- About this exercise: Give again, word for word, each line from the top of the listing through the line that holds "The image size is (600, 563).".

*** Extracted information ***

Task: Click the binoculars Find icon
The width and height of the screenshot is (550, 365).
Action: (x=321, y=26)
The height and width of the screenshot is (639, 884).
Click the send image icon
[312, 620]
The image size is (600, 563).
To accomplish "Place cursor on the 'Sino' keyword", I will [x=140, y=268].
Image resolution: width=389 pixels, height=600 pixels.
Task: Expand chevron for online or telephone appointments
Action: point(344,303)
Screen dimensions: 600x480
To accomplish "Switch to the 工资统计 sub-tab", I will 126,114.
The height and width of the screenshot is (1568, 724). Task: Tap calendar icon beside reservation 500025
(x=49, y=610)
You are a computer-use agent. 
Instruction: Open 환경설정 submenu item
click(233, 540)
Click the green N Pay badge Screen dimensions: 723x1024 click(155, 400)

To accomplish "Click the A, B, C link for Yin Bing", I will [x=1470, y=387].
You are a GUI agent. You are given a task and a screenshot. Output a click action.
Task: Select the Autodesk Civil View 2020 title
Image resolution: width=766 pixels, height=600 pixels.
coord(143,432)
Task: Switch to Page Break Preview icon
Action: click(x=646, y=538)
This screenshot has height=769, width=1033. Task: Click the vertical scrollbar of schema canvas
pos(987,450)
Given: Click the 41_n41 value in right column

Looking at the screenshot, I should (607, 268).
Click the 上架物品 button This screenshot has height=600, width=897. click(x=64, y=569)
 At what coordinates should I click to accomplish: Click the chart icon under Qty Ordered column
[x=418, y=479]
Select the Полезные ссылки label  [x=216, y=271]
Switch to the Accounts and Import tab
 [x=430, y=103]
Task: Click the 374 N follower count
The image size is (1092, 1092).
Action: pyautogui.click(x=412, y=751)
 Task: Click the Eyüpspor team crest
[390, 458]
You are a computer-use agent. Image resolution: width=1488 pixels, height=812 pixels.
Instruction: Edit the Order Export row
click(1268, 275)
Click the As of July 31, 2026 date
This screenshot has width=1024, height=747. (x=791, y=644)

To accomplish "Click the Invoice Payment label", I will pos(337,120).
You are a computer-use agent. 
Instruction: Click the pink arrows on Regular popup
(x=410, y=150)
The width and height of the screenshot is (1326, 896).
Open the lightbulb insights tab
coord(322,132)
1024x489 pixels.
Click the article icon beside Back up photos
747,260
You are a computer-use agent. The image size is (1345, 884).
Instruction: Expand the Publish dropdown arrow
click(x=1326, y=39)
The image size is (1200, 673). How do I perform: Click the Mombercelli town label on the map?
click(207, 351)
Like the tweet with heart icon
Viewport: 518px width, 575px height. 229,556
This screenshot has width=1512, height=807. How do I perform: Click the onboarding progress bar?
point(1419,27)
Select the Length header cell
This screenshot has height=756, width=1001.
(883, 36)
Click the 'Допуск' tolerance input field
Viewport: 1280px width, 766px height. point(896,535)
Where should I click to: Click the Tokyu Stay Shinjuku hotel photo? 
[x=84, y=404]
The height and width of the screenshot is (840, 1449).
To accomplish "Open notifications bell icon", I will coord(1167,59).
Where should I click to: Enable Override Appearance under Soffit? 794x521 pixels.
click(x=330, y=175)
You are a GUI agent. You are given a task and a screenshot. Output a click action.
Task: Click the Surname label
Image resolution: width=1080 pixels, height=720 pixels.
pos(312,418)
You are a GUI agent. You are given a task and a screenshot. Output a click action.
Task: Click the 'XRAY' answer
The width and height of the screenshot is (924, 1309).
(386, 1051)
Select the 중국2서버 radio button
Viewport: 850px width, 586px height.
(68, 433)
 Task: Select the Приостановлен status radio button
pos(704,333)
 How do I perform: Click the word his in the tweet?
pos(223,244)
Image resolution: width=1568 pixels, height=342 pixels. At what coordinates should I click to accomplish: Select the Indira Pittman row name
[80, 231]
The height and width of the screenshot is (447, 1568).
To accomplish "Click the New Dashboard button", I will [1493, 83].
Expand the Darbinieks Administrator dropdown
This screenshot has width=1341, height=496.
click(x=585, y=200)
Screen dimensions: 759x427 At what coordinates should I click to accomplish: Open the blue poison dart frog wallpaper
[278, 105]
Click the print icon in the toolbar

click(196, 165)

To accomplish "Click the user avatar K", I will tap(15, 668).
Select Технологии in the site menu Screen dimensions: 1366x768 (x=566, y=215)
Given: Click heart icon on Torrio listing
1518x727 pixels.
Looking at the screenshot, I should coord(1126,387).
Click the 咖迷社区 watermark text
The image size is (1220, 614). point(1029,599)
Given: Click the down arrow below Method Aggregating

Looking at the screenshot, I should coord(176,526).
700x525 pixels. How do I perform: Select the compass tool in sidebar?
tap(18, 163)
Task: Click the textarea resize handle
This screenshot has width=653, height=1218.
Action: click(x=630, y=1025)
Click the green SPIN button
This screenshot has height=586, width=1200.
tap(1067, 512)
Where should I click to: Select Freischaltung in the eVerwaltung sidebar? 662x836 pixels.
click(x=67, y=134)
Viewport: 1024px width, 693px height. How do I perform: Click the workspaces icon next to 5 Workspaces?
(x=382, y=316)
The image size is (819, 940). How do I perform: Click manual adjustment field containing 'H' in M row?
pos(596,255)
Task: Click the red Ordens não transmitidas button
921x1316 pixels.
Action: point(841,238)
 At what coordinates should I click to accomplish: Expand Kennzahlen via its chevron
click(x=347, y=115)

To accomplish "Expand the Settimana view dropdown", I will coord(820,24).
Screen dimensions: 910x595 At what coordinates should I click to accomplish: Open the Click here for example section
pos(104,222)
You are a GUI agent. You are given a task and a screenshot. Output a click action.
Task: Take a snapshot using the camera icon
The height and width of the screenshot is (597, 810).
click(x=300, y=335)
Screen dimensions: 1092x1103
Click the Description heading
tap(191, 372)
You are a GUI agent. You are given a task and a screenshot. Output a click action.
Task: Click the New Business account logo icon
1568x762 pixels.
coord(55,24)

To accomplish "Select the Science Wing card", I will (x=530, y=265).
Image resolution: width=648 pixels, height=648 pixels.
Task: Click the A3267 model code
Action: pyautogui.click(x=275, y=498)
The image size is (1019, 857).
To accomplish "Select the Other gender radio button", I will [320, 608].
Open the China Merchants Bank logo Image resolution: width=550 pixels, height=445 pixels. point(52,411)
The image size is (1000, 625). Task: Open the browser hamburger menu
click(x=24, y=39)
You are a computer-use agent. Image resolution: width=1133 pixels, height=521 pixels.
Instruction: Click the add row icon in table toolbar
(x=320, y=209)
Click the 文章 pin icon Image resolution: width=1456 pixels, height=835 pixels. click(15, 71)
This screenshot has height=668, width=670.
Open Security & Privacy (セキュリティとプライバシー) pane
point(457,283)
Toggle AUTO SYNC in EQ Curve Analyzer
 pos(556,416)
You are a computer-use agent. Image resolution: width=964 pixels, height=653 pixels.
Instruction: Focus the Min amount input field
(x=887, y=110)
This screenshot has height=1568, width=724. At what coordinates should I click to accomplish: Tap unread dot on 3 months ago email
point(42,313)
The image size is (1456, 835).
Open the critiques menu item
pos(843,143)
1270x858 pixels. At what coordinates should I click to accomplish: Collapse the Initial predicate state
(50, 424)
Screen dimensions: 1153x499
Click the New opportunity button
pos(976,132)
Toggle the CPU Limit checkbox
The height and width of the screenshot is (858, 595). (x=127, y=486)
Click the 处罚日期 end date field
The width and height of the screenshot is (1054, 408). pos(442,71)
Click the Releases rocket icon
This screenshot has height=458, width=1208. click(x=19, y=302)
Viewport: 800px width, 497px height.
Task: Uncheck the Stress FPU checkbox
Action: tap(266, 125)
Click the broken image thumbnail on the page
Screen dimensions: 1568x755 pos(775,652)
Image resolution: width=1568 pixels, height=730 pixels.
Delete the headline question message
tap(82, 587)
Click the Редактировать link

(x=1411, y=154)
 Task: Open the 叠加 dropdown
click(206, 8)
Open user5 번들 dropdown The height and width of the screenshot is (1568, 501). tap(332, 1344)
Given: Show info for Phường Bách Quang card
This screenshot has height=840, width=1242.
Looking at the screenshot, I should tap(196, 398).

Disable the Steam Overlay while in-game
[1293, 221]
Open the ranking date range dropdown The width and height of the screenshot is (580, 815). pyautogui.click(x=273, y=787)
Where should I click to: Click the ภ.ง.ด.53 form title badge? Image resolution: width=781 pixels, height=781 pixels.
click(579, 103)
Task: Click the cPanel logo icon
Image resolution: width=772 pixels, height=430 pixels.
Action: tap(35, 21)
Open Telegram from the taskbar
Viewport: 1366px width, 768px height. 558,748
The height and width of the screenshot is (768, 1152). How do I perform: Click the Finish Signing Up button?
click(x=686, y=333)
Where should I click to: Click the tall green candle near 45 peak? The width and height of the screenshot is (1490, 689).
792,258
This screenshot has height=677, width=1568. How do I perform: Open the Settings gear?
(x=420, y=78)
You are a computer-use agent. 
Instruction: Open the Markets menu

***

- Result of the task:
Task: Click the binoculars Find icon
The width and height of the screenshot is (550, 365).
Action: (x=321, y=26)
The height and width of the screenshot is (639, 884).
Click the send image icon
[312, 620]
The image size is (600, 563).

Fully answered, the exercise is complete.